The social interaction of the children was soon followed by that of the parents. The foundation of this relationship was the first of a lengthy series of “birthday dinners” designed to celebrate the birthdays of Mary and Grace. This primal event was held at the Public House in Sturbridge and proved a most enjoyable evening as did all subsequent ones. As for paying the tab for these dinners, you acute father proposed that each of us would be responsible in alternate years, thus eliminating any unseemly altercations to end the meal. He even kept a record in his ever present pocket notebook. So I was never able to welch.
In the mid-60s, your family moved to Washington (Rockville), and we acquired the humble sea-green cottage at Quonochontaug. The geographical separation did not end our friendship. Indeed, it grew in closeness and mutual affection in subsequent years. We frequently visited you and spent a number of Thanksgivings at your house. Each summer during many years, “your growing up years,” you and your folks were with us at Quonochontaug.
My memories of our times together there are many, none more vivid than the picnics on the long lonely stretch of beach west of the breachway which we reached by my little sloop. My recollection is particularly sharp of the day John and I got on the outgoing current of the breachway and capsized. Fortunately, we were rescued and the “Irish Navy,” as your father called it, survived for another day.
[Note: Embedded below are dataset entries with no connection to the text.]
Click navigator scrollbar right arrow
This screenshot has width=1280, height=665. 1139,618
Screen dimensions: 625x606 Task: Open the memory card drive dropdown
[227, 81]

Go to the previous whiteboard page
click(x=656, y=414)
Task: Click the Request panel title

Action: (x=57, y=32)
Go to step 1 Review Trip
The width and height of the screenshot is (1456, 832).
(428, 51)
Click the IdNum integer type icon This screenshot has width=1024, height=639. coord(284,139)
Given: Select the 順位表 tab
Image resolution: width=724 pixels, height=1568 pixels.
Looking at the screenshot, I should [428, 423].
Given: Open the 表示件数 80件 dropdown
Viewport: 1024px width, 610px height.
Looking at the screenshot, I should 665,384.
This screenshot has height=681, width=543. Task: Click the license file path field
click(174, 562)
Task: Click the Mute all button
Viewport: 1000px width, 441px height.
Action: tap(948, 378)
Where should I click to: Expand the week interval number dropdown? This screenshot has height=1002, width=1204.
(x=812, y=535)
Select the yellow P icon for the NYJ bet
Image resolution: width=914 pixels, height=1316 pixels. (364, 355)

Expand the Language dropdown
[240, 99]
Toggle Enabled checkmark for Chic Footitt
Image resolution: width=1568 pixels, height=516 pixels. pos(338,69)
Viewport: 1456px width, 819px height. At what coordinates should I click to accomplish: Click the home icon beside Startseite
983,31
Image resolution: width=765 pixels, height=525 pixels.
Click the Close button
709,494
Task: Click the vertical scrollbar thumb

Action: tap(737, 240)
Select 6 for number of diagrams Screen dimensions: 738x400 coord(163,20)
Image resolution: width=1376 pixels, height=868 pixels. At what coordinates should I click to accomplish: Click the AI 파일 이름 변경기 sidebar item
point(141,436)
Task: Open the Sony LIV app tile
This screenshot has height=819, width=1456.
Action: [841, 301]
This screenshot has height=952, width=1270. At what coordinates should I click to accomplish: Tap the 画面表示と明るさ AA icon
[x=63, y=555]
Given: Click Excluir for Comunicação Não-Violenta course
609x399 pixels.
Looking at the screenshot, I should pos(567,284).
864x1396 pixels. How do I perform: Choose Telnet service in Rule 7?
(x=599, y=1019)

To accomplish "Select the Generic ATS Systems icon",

During these years, we scrupulously attended each others family functions. You were all present at both Lorraine and Bobby’s weddings. (At Bobby’s wedding John arrived with a bag of garbage in his car. He assured me he could not find a place to deposit it, and that he did not mean to use it at the reception.) You came also to our 50th wedding anniversary celebration, and we were present at your graduation from Mt. Holyoke. I had the honor to serve as head usher at your wedding and to propose the toast at your reception. (I proposed the toast in French, probably so badly pronounced that only the English speaking people there could understand it.)
On a sad note we visited your mother during her last days and took comfort that she managed a smile when we arrived. Several years later we visited your grievously ill father at the Washington nursing home. He bravely got out of bed to greet us but soon weakened, and my farewell to John was to help him back into his bed.
On a brighter note, I must not neglect to express the joy that was ours to observe as you matured through the years, to sense the enthusiasm you felt for the beach and the waves, and to appreciate the kindness and affection you showed us.
Now, as for my perceptions of John and Mary, I believe succinctness rather than prolixity may best convey them.
John had a directness in his approach to persons and things. Thus, Sartre-like he saw “existence before essence” and let the essence, i.e., his view, derive from the existence of the subject under discussion. His ranging interest of “how things are going,” in politics, in higher education, in contemporary culture, or in the pharmaceutical industry, and his comments on them were critical but without petulance or cynicism. His ethical judgments were not as a moralist drawing on principle, but as an appraiser assigning a value. Endless hours of conversations I had with him made these and other characteristics evident, but most of all revealed a conscientious man, not always at peace with the world, but very much a part of it.
Mary, with her immersion in literature, her keen and penetrating grasp of the people whom she encountered, her subdued sense of humor, and appreciation of irony (even mine), and with her need to unburden herself (as indeed she did with Grace in their late nocturnal sessions) was a woman delightfully pleasant and engaging, but not completely knowable. It has been said of “War and Peace” that no thought or experience or human situation is left out. That Mary could find fascination and perhaps solace in her reiterated reading of this rich and variegated work helps us to know her better, I think, than anything else.
My piece on “John and Mary” may not touch on all you wish me to write. However, I hope it does reflect the sincere and deep friendship which it was our good fortune to have with them through many years.
Robert W. Lougee
Storrs, Connecticut
November 2008
Chris, you asked me to write an “essay on John and Mary.” Since essays, like sonnets, have a standard form, I fear, benighted as I am, that should I attempt an essay I would produce a defective work to the scorn of the literati, so let us call this merely a piece.
As an historian I cannot escape the imperative to start with a brief account of our relationship with John and Mary. I will follow with some thoughts on my perceptions of them.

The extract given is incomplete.